In fact, all of the attributes of instance are stored in the same place:
>>> instance.__dict__
{'baz': 'baz set from C', 'foo': 'foo set from D', 'bar': 'not set from a class at all'}
There's no way to tell which of them were originally set by which class, or were last set by which class, or whatever measure of ownership you want. There's certainly no way to get at "the A.foo being shadowed by D.foo", as you would expect from C++; they're the same attribute, and any writes to to it by one class (or from elsewhere) will clobber a value left in it by the other class.
The consequence of this is that super() does not perform attribute lookups the same way it does method lookups; it can't, and neither can any code you write.
In fact, from running some experiments, neither super nor Sven's Delegate actually support direct attribute retrieval at all!
class A:
def __init__(self):
self.spoon = 1
self.fork = 2
def foo(self):
print('A.foo')
class B(A):
def foo(self):
print('B.foo')
b = B()
d = Delegate(A, b)
s = super(B, b)
Then both work as expected for methods:
>>> d.foo()
A.foo
>>> s.foo()
A.foo
But:
>>> d.fork
Traceback (most recent call last):
File "<pyshell#43>", line 1, in <module>
d.fork
File "/tmp/foo.py", line 6, in __getattr__
x = getattr(self._delegate_cls, name)
AttributeError: type object 'A' has no attribute 'fork'
>>> s.spoon
Traceback (most recent call last):
File "<pyshell#45>", line 1, in <module>
s.spoon
AttributeError: 'super' object has no attribute 'spoon'
So they both only really work for calling some methods on, not for passing to arbitrary third party code to pretend to be an instance of the class you want to delegate to.
They don't behave the same way in the presence of multiple inheritance unfortunately. Given:
class Delegate:
def __init__(self, cls, obj):
self._delegate_cls = cls
self._delegate_obj = obj
def __getattr__(self, name):
x = getattr(self._delegate_cls, name)
if hasattr(x, "__get__"):
return x.__get__(self._delegate_obj)
return x
class A:
def foo(self):
print('A.foo')
class B:
pass
class C(B, A):
def foo(self):
print('C.foo')
c = C()
d = Delegate(B, c)
s = super(C, c)
Then:
>>> d.foo()
Traceback (most recent call last):
File "<pyshell#50>", line 1, in <module>
d.foo()
File "/tmp/foo.py", line 6, in __getattr__
x = getattr(self._delegate_cls, name)
AttributeError: type object 'B' has no attribute 'foo'
>>> s.foo()
A.foo
Because Delegate ignores the full MRO of whatever class _delegate_obj is an instance of, only using the MRO of _delegate_cls. Whereas super does what you asked in the question, but the behaviour seems quite strange: it's not wrapping an instance of C to pretend it's an instance of B, because direct instances of B don't have foo defined.
Here's my attempt:
class MROSkipper:
def __init__(self, cls, obj):
self.__cls = cls
self.__obj = obj
def __getattr__(self, name):
mro = self.__obj.__class__.__mro__
i = mro.index(self.__cls)
if i == 0:
# It's at the front anyway, just behave as getattr
return getattr(self.__obj, name)
else:
# Check __dict__ not getattr, otherwise we'd find methods
# on classes we're trying to skip
try:
return self.__obj.__dict__[name]
except KeyError:
return getattr(super(mro[i - 1], self.__obj), name)

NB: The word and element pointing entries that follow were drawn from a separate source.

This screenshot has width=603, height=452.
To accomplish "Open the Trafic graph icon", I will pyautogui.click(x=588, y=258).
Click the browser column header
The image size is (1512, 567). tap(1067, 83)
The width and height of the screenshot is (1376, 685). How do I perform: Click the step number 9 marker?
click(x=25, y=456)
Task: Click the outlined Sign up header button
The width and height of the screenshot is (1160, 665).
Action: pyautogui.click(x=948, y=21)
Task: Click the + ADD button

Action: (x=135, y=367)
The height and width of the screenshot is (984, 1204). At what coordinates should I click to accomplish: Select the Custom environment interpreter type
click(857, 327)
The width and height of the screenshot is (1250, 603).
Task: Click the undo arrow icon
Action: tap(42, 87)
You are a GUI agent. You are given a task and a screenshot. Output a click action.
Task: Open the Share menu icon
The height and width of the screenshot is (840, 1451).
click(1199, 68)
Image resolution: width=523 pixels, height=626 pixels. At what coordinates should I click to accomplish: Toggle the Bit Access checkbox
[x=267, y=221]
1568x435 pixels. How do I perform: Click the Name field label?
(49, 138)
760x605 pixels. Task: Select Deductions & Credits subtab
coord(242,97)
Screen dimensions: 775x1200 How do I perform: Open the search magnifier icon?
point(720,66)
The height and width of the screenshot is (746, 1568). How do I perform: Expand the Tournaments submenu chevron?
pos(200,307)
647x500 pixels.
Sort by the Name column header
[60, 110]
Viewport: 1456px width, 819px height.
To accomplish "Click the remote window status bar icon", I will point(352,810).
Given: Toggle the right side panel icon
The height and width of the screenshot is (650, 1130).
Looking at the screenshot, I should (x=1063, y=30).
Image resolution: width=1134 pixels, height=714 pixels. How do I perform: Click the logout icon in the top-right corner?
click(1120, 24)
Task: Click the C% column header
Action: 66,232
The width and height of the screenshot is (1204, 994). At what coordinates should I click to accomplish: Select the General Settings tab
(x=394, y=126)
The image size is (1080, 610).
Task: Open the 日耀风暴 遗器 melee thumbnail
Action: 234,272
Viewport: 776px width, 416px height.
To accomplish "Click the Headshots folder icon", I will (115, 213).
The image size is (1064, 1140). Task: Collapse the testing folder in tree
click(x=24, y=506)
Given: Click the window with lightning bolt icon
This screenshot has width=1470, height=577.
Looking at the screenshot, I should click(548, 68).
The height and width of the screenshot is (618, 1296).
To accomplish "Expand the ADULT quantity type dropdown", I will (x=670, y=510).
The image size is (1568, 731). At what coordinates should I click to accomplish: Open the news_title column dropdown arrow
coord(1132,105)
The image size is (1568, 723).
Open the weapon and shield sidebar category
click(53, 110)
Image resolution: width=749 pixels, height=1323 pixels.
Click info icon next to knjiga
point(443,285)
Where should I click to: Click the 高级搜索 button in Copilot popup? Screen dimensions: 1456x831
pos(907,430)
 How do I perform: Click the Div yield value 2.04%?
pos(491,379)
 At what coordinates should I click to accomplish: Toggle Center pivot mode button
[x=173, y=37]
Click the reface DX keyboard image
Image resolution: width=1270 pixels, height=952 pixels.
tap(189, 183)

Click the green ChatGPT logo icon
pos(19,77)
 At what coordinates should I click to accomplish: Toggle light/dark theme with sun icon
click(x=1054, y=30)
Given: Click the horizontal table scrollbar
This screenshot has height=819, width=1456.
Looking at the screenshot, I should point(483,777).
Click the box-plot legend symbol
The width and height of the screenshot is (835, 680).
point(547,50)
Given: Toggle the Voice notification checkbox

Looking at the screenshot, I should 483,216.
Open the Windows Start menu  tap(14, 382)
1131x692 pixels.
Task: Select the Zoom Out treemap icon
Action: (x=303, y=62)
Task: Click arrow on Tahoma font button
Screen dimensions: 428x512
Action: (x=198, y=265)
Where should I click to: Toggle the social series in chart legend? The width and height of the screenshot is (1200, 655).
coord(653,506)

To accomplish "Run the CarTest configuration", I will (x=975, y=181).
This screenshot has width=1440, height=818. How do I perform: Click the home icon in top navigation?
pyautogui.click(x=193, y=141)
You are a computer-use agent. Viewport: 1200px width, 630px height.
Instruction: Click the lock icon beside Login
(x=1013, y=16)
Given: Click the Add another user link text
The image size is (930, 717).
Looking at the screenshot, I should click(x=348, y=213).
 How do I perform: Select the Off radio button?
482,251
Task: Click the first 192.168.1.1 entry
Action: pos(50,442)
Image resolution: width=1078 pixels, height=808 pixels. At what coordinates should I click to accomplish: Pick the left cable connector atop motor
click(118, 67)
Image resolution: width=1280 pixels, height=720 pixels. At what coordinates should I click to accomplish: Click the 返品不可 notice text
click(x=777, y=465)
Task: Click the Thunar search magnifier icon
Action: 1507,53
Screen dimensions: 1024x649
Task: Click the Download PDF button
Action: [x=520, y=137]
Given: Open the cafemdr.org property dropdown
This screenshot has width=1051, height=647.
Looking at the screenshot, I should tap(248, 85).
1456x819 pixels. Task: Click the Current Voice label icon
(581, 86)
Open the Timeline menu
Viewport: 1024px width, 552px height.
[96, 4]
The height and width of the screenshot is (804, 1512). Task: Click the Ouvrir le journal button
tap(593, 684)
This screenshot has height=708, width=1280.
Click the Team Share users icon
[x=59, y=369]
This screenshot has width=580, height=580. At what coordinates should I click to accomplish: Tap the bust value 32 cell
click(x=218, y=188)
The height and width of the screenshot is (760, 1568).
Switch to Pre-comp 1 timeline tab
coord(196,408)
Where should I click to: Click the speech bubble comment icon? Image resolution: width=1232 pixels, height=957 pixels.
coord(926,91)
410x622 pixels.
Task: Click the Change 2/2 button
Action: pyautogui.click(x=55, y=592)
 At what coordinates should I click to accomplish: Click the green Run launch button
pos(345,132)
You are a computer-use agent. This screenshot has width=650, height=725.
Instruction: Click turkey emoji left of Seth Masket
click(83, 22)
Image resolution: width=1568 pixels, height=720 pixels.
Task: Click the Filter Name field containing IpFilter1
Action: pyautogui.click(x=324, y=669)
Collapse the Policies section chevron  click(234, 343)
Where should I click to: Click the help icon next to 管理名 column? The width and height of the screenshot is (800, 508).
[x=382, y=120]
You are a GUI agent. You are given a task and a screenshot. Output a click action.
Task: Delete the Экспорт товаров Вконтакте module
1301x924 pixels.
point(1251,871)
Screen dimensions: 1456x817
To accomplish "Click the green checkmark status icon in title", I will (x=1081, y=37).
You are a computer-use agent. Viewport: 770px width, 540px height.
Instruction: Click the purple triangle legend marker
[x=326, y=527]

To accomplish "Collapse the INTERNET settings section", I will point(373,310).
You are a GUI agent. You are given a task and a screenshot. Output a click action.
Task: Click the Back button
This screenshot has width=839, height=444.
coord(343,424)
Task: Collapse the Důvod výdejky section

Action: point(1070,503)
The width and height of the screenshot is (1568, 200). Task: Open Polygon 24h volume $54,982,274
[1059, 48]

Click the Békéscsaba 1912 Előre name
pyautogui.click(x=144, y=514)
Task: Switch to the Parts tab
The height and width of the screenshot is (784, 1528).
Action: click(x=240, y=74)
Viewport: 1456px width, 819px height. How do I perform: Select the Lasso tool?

I rely on the __mro__ attribute of classes to properly figure out where to start from, then I just use super. You could walk the MRO chain from that point yourself checking class __dict__s for methods instead if the weirdness of going back one step to use super is too much.
I've made no attempt to handle unusual attributes; those implemented with descriptors (including properties), or those magic methods looked up behind the scenes by Python, which often start at the class rather than the instance directly. But this behaves as you asked moderately well (with the caveat expounded on ad nauseum in the first part of my post; looking up attributes this way will not give you any different results than looking them up directly in the instance).